Hospital reform in China is gathering momentum, with an increasing number of state-run hospitals removing drug price mark-ups.
IHS Life Sciences perspective | |
Significance | Public hospital reform in China is gathering pace is gathering momentum as hospitals are increasingly weaned off drug price mark-ups for profit. |
Implications | Hainan province, Gansu province, Shandong province, and Zhuhai prefecture have made announcements of removals of drug mark-ups in 2015. |
Outlook | The end of drug price mark-ups means public hospitals may face a revenue shortfall as they are unable to compensate for lower drug revenue with higher medical service fees or government subsidy. |
Hospital reform in China is gathering momentum, with an increasing number of provincial hospitals in pilot regions separating drug sales from drug prescriptions, and removing price mark-ups on medicines, according to Caijing magazine.
For decades, Chinese state-run hospitals have relied on medicine price mark-ups for profit, essentially setting their own profit margins via higher prices in the absence of centralised supervision. At the same time, practitioners relied on kick-backs and "gifts" from patients seeking faster access to treatment.

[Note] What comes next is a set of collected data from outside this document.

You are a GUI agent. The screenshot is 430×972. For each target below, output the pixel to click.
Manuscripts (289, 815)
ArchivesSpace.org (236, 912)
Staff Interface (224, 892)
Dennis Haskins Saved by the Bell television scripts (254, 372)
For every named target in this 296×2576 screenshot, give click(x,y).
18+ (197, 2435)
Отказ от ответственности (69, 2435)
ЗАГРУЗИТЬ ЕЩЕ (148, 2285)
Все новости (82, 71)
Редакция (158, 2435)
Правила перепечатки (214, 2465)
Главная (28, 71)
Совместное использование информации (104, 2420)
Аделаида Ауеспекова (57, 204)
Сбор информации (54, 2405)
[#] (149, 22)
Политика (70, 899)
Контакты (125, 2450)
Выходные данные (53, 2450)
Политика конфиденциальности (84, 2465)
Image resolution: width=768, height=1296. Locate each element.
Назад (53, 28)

As part of its national healthcare reforms, the Chinese government has ordered provincial and county-level public hospitals in several pilot regions to remove mark-ups on drug prices, reduce unnecessary prescriptions, and instead make up any shortfall in revenue through higher fees for healthcare services such as surgery and GP and nurse consultations.
According to Caijing, these hospital reforms have gained significant momentum in Hainan province, Gansu province, and Zhuhai prefecture in southern Guangdong province.
Hainan province
Hainan's provincial government has announced that as of the beginning of 2015, it will remove all price mark-ups on pharmaceuticals in pilot area hospitals and raise fees for healthcare services including GP consultations, bed fees, surgery, and other medical services. The move would affect the prices of 2,657 types of healthcare service and raise the cost of healthcare services by up to 15%. See the Chinese-language announcement here.

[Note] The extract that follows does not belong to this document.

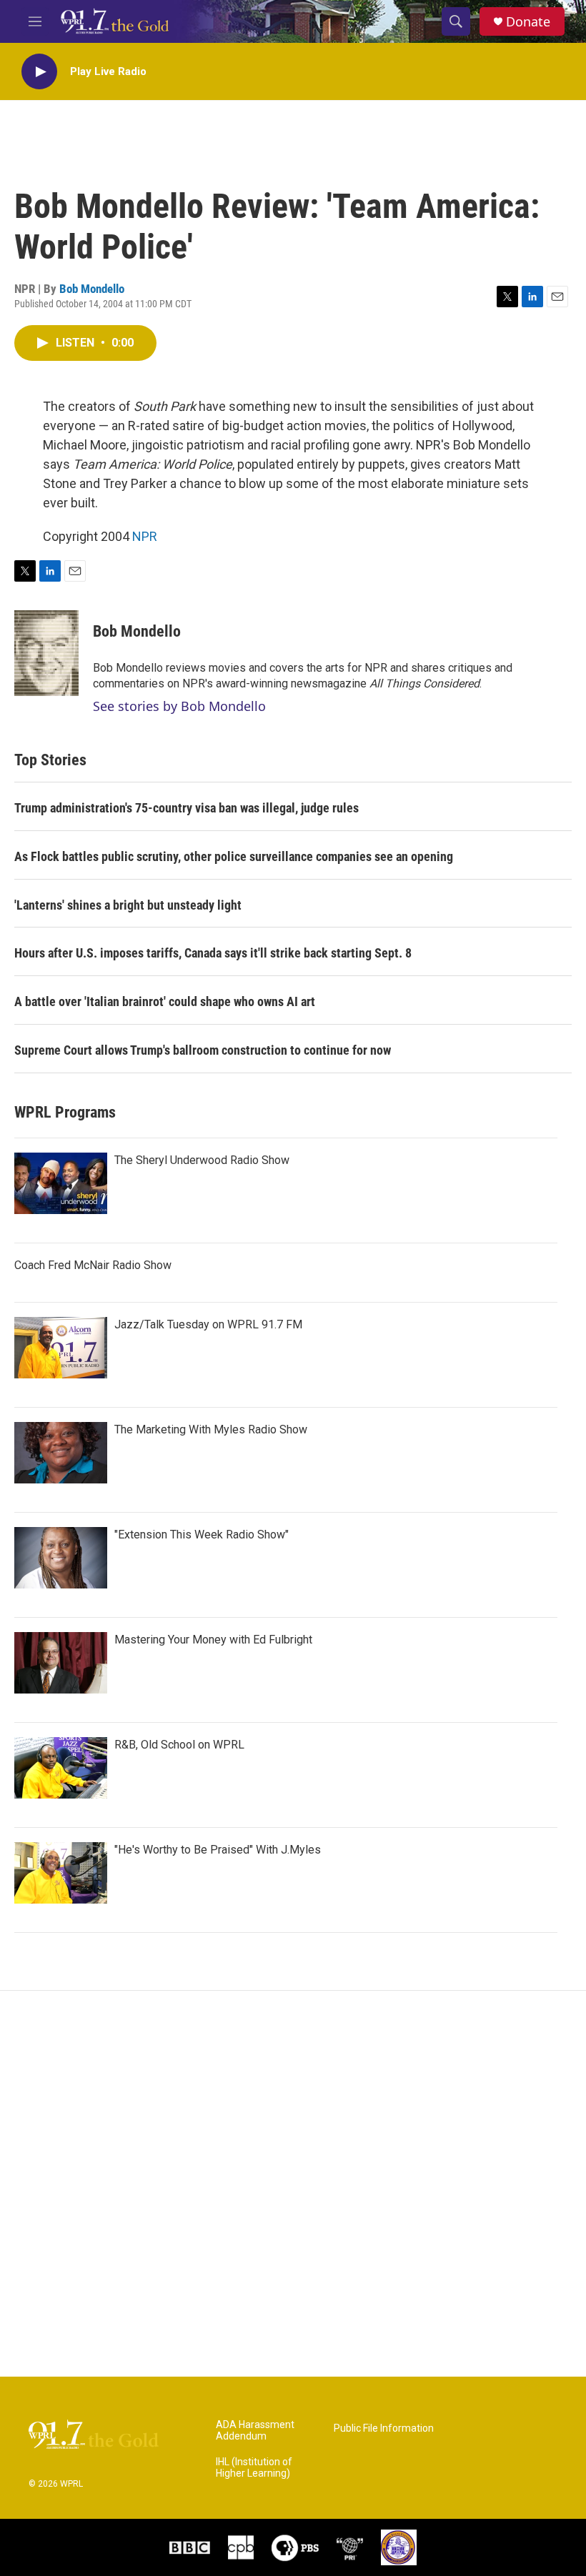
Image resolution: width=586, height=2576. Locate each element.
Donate (528, 21)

Gansu province, Zhuhai prefecture, and Shandong province
Pilot hospitals in Gansu province, and Zhuhai prefecture in Guangdong province, and parts of Shandong province will also remove all price mark-ups on medicines.
Outlook and implications
As China's government attempts to break a decades-long reliance by public hospitals on price mark-ups for profit, it faces additional challenges. By discontinuing the use of drug price mark-ups, the central government is effectively reducing the revenue streams of pilot public hospitals from three (drug mark-ups; medical service fees; hospital subsidies) to two. Depending on the level of government reimbursement, the loss of revenue from the discontinuation of drug price mark-ups may not be sufficiently compensated for by higher medical service fees. So far, several Chinese media reports have quoted hospital staff as saying that despite raising medical service fees to their maximum level, the hospitals are still facing a revenue shortfall.
However, the abolition of price mark-ups is likely to be a positive development in terms of patient access as medication prices drop. As medical services fees rise, another challenge lies in raising the quality offered at smaller, lower-tier healthcare institutions to improve patient trust and stem the flow of patients who typically head directly to higher-tier institutions.
Another point to consider is that as China implements hospital reforms, it is also actively trying to raise quality standards of local drug makers, potentially threatening the price premium commanded by foreign branded medications.